After release I remained on amiodarone through followup (I don't recall that the doctor ever specifically gave a diagnosis of his own, or if it was assumed it was "AF" like I had before). 6 months later I wore a holter monitor which capture 2 of my 'twitch' events. Unfortunately my appointment to discuss the results was cancelled and I moved shortly after. Surgery for an unrelated condition a year later went smoothly and they saw no signs of AF or palpitations.

Again I carried on after the amiodarone ran out. Normally feeling the occasional 'twitches' as before.

Lately, the twitches have become very frequent. Numerous every day, some worse some better. I have still never experienced any rapid heart rates, just the irregular 'twitches', nor any dizziness, loss of consciousness, etc. I have an appointment planned for new doctors but it's still quite a way off.
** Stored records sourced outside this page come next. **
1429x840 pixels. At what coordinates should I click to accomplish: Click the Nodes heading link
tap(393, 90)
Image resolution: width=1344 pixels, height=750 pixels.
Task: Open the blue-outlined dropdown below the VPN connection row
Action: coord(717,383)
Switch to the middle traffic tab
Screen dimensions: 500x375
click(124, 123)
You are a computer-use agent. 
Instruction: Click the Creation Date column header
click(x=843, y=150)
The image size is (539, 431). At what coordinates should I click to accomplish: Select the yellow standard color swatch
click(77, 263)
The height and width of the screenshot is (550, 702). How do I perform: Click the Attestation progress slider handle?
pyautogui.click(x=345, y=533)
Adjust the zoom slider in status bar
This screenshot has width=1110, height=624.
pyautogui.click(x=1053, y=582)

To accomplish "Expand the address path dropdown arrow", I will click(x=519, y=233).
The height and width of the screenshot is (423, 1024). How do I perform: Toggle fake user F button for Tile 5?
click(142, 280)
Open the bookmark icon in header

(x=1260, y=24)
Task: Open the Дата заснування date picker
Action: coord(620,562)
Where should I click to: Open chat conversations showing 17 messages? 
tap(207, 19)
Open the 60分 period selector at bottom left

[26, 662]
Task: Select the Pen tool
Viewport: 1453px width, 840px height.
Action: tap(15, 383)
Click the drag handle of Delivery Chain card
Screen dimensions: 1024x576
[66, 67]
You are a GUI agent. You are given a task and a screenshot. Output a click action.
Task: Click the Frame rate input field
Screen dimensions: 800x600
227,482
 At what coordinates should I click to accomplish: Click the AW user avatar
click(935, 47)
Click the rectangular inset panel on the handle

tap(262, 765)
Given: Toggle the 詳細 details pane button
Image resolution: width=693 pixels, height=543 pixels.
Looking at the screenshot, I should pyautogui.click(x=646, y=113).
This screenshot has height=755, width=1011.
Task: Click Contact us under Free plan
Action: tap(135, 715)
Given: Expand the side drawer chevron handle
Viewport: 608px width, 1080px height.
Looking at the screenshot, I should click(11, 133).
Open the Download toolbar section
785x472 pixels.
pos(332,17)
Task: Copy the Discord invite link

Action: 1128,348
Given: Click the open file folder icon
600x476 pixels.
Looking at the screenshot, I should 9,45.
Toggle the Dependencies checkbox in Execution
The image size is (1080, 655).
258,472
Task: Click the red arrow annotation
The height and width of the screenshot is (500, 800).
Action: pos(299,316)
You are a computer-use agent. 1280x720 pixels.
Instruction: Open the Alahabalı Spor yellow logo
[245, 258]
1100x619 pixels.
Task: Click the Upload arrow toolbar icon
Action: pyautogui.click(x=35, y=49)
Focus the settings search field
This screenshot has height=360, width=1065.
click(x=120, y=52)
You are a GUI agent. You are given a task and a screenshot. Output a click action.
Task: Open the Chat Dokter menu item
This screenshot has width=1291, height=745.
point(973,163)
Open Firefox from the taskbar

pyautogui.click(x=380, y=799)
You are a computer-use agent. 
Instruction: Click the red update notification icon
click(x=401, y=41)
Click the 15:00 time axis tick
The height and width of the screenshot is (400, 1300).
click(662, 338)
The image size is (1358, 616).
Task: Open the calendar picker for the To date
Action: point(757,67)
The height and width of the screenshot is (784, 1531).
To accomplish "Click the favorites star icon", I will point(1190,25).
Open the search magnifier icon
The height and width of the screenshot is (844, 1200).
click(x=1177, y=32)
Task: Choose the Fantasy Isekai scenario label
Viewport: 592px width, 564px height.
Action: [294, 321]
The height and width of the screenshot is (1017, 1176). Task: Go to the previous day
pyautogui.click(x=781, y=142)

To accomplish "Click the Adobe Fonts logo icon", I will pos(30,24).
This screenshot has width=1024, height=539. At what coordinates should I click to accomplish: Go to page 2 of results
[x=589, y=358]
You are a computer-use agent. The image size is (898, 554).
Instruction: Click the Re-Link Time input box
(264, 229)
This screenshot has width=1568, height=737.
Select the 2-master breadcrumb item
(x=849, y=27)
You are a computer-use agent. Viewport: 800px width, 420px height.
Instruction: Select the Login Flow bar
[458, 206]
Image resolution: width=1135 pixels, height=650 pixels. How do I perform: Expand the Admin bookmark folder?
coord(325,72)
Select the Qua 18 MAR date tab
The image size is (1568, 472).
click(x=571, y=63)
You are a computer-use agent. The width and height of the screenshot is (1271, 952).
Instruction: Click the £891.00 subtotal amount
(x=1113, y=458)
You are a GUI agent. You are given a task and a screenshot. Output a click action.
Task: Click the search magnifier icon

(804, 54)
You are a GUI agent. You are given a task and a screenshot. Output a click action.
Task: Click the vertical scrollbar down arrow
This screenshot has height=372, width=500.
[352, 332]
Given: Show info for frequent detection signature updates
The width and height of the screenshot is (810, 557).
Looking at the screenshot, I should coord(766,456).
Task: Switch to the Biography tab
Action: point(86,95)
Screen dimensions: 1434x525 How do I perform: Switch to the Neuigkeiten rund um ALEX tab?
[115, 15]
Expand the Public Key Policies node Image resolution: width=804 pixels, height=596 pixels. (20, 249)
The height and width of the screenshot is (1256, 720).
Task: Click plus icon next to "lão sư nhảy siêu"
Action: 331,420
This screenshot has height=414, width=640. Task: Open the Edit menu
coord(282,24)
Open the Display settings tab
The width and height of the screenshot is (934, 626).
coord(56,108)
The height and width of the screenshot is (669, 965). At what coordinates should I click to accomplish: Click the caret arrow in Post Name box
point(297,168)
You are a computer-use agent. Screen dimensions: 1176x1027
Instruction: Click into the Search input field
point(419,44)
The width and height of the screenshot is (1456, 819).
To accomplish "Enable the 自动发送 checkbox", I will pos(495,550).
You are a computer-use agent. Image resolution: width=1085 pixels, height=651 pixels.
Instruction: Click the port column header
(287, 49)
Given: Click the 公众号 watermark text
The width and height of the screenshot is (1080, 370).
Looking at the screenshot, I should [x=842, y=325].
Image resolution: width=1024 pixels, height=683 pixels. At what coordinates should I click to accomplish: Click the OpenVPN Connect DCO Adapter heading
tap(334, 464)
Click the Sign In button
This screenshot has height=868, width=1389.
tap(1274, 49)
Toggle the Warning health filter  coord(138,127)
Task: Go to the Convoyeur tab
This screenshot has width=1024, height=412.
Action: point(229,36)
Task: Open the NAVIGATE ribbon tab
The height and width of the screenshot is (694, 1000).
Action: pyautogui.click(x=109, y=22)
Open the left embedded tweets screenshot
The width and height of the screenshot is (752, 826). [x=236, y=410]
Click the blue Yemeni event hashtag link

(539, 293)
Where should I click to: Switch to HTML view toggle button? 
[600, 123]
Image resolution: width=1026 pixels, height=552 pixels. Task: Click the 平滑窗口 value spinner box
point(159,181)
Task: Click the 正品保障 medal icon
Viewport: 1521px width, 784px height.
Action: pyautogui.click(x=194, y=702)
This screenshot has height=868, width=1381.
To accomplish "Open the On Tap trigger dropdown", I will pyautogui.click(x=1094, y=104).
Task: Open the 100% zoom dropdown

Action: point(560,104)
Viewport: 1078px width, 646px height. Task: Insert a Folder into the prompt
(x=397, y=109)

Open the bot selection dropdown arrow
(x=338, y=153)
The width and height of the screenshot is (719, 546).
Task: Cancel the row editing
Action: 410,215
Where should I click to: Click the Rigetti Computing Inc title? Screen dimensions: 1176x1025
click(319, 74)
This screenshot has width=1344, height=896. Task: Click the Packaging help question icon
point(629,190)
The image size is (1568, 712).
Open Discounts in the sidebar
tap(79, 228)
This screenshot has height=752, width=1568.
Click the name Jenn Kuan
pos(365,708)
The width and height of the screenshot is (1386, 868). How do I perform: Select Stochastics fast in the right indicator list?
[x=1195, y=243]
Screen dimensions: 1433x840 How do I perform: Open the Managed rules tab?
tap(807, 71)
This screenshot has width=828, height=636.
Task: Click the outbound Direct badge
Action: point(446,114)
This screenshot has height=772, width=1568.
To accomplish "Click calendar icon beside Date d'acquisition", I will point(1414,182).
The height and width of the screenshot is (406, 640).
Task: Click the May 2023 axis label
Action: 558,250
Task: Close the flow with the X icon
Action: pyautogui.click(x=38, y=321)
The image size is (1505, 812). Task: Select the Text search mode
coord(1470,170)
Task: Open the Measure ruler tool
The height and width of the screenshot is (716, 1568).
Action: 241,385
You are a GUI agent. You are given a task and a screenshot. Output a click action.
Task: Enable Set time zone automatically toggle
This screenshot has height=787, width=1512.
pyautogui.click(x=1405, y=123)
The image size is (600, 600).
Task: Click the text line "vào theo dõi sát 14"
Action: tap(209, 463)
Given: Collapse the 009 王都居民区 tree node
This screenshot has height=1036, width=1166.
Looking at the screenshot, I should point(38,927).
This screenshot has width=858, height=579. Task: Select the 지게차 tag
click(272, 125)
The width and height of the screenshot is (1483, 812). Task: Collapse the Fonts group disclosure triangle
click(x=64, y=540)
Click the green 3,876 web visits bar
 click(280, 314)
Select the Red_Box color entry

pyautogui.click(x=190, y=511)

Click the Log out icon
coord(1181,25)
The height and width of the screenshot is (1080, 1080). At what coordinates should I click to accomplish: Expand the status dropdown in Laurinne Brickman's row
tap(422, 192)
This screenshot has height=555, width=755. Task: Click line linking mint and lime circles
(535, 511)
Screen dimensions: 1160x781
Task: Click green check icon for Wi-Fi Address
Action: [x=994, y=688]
I'm wondering what the implications of the increased 'twitches' (palpitations?) are, and if I should consider going to the ER if I have a particularly numerous occurence.
 Shannon Morgan, CMA - Thu Jun 02, 2005 9:30 am

User avatar Try to get a copy of that report - most hospitals are required by law to keep patient information for 10 years. It would be very valuable to show your new doctor, in fact necessary to diagnose your "twitches". There is no way to diagnose them over the net, an ECG having an event is necessary for a diagnosis.

I recommend you stay away from caffeine completely, no alcohol or surgary foods, get at least 8-9 hours of sleep and on a strict schedule, excercise regularly and try to keep stess at a minimum. The fact that they only last a second or two indicates PVC or PAC and all of these factors can trigger them, but as I said, this is NOT a diagnosis. PACs and PVCs are not serious.